Talk

Understanding climate change with Python: from the IPCC report to climate action

LanguageEnglish
Audience levelBeginner

This proposal is in multiple languages, click here to see it in Italian

Elevator pitch

There’s no person or economy on Earth left untouched by climate change. Let’s use Python as the main tool to understand the implications of future climate scenarios, provided as open data by the IPCC. You’ll gain familiarity with climate science and how human choices influence our future.

Abstract

Climate change is no longer a distant, abstract phenomenon—it’s here, it’s now, and it’s profoundly reshaping our lives. Over the past two centuries, human activity has accelerated a shift in Earth’s climate at an unprecedented scale. Take Bologna, the host city for this PyCon, and the Emilia-Romagna region: both have suffered devastating floods in recent years. The unique geography and meteorological dynamics of the area, combined with a warming atmosphere and Mediterranean Sea, are driving more intense rainfall and severe flooding.

But what lies ahead? The future is uncertain—we can’t predict exactly how human societies or the climate will evolve. However, Python offers powerful tools to help us explore the possibilities.
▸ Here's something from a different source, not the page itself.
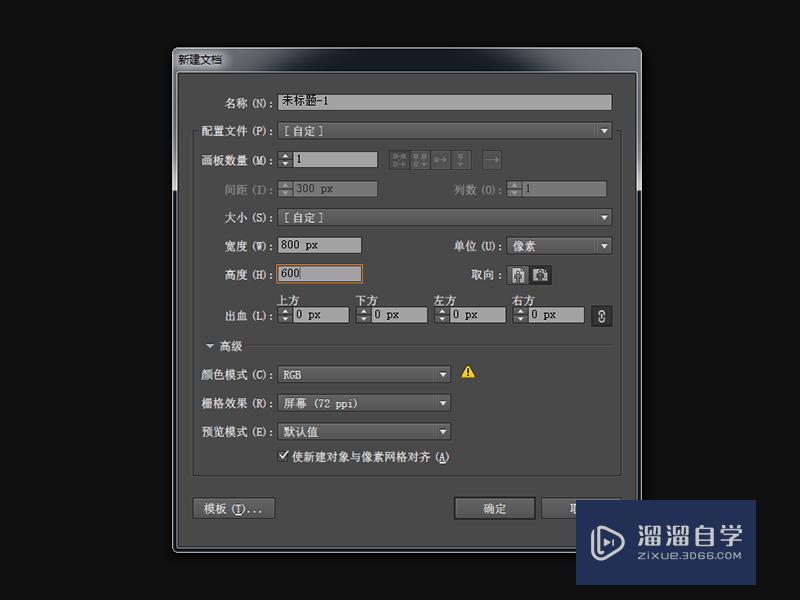
Task: Click the warning icon beside RGB color mode
Action: [466, 371]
Python has become indispensable in climate science. It’s the go-to language for analyzing geospatial data, a core format for meteorological and climate datasets. With Python, we can access vast datasets, compute insightful indices, and visualize the complex interplay of past, present, and future climate dynamics. Libraries like GeoPandas, xarray, and rasterio have become industry standards for handling time series and geospatial data, empowering scientists, policymakers, and businesses alike.

One of the most valuable datasets we have today comes from the Intergovernmental Panel on Climate Change (IPCC), the United Nations body tasked with assessing climate change. The IPCC’s latest reports present five future scenarios—detailed models that link the evolution of human society to potential climate outcomes. These scenarios illuminate possible paths forward and their implications for our world.
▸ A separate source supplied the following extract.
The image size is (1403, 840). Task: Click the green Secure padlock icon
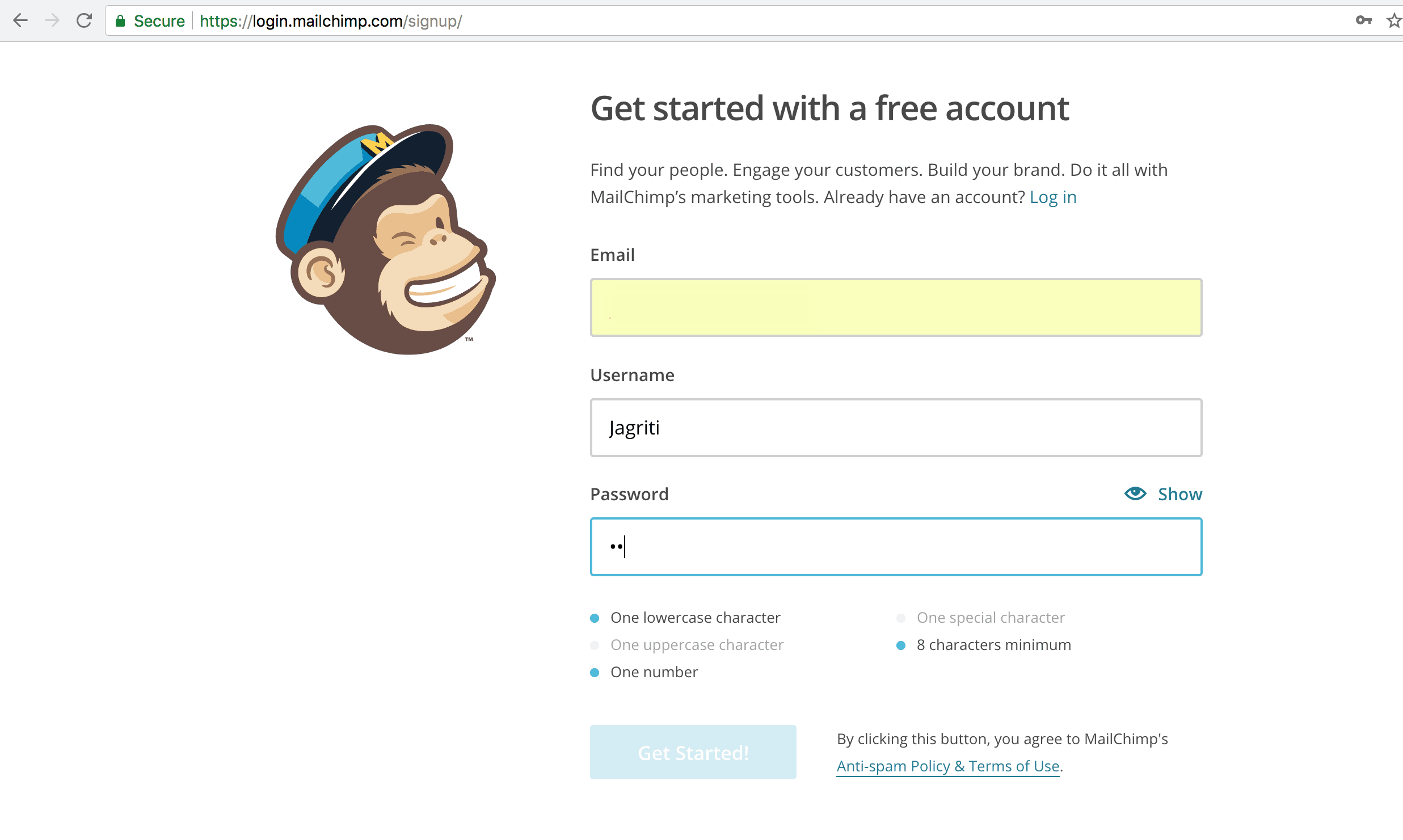[x=120, y=21]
At Eoliann, the climate risk startup where I work, these scenarios are at the core of what we do. Our mission is to estimate the impacts of extreme natural events—floods, droughts, wildfires—not just by analyzing past data, but by considering future climate trajectories. Governments and businesses use these insights to design adaptation and mitigation strategies, safeguarding lives, economies, and ecosystems.

Even Bologna has embraced future scenarios in its urban planning efforts, preparing for hazards like heatwaves, heavy rainfalls, and droughts. This highlights the critical importance of these IPCC projections—and Python’s role in making sense of them.

In this talk, I’ll demonstrate how Python can be used to access, process, and visualize the IPCC’s climate scenarios. You’ll discover practical techniques for analyzing these datasets—whether for scientific exploration, policy development, or communicating climate risks to broader audiences.

By the end of this session, you’ll have a deeper understanding of climate science, a broader knowledge of Python’s geospatial capabilities, and a clearer picture of the futures that lie before us. The question is: which future will we choose?

TagsGEO and GIS, Data Visualization, Scientific Python
Participant

Robin Castellani

Between Trentino’s forests and a keyboard without letters, you’ll find Robin, environmental engineer by education and developer by job.

During the day he deals with the estimation of the impact of extreme natural events at Eoliann; during the night he dances latin music.

Anthropology is another of his interests: did you know that the reason why Europe culturally conquered the world in the last few century was… by chance?